■ **Problems to work on**
A – In the Monsanto patent article, by what percentage did the average cost to plant 1 acre of soybeans rise from 1995 to 2011?
B – Please continue the Monsanto patent article from where it stops.

Supreme Court sides with Monsanto in major patent caseMark Patterson in USA Today, May 13, 2013
WASHINGTON -- The Supreme Court usually isn't friendly toward questionable patents, but it came down overwhelmingly on the side of agribusiness giant Monsanto Monday in a case that's bound to resonate throughout the biotechnology industry.
The court ruled unanimously that an Indiana farmer violated Monsanto's patent on genetically modified soybeans when he culled some from a grain elevator and used them to replant his own crop in future years.
"If simple copying were a protected use, a patent would plummet in value after the first sale of the first item containing the invention," Justice Elena Kagan ruled in a short 10-page opinion. "The undiluted patent monopoly, it might be said, would extend not for 20 years as the Patent Act promises, but for only one transaction. And that would result in less incentive for innovation than Congress wanted."
Who it helps: Inventors and entrepreneurs who have patents on products that can be self-replicated, from computer software to cell lines. While Kagan's decision is limited to the Monsanto case, it bolsters the argument that self-replicating products can be protected from patent infringement even if their challengers go through third parties.
Who it hurts: Consumers paying high prices. The Center for Food Safety released a report in February that showed three corporations control much of the global commercial seed market. It found that from 1995-2011, the average cost to plant 1 acre of soybeans rose 325%.
What's to come: Still pending is a decision on whether human genes can be patented. That case tests a company's patent on the genes that can identify an increased risk of breast and ovarian cancer. During oral arguments in April, the justices seemed far more skeptical of the merits of that patent.

■ **Records provided**
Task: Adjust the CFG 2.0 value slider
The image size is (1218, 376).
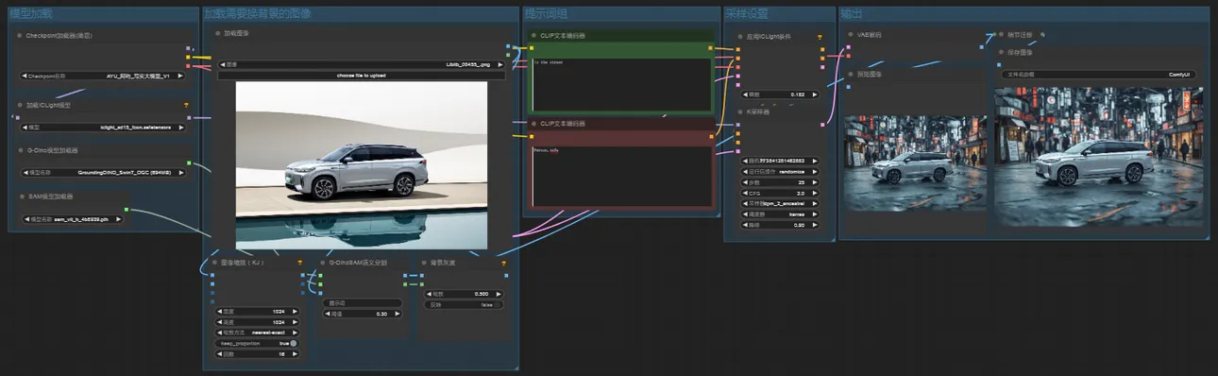Action: [780, 193]
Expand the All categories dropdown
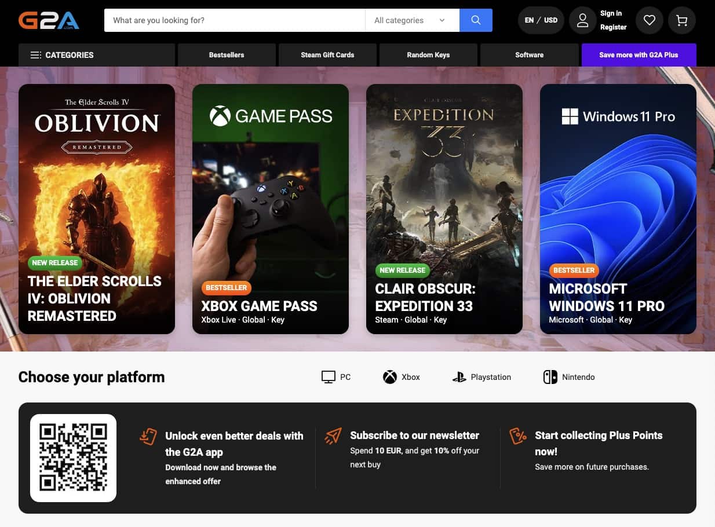715x527 pixels. coord(411,20)
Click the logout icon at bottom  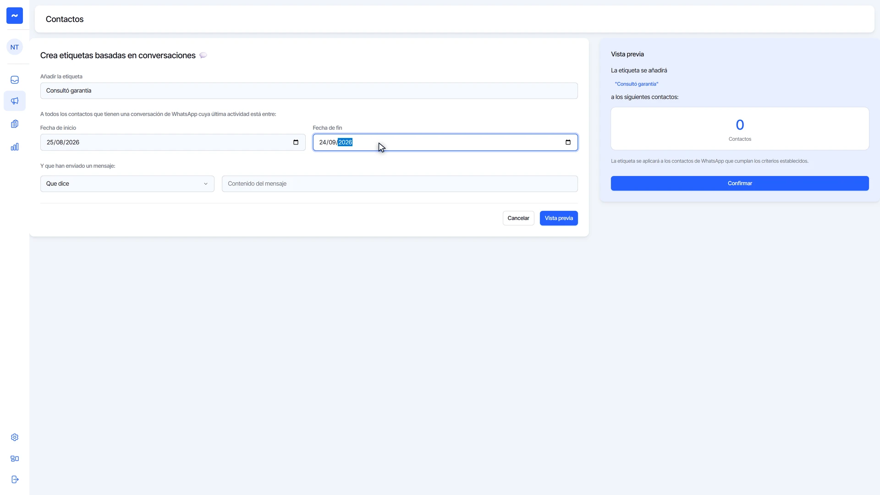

■ **Numbered responses**
A – It rose 325%.

B –
Monsanto's soybeans represent the cream of the crop because they are resistant to the weed killer Roundup. Farmers must pay Monsanto's price to plant the beans themselves.
That's not what Indiana farmer Vernon Hugh Bowman did. After one year of going through Monsanto, he bought his second crop from a grain elevator. Then he used his own soybeans that resisted Roundup in future years -- in essence, the court said, making copies of a patented invention.
Bowman's attorney, Mark Walters, had argued that the Monsanto seeds were acquired innocently enough from the grain elevator, and that Bowman's little operation never would threaten the company's monopoly.
Two lower federal courts weren't impressed with Bowman's case, ruling in favor of Monsanto. And that argument carried little weight with the justices when the case was argued in February. They noted that Monsanto had spent hundreds of millions of dollars over more than a decade to perfect its soybeans -- something it would not have done if others could so easily replicate them.
Bowman contended the soybeans were "self-replicating," but Kagan said that "blame-the-bean defense" wasn't worthy.
"Bowman was not a passive observer of his soybeans' multiplication," she said. "Or, put another way, the seeds he purchased, miraculous though they might be in other respects, did not spontaneously create eight successive soybean crops.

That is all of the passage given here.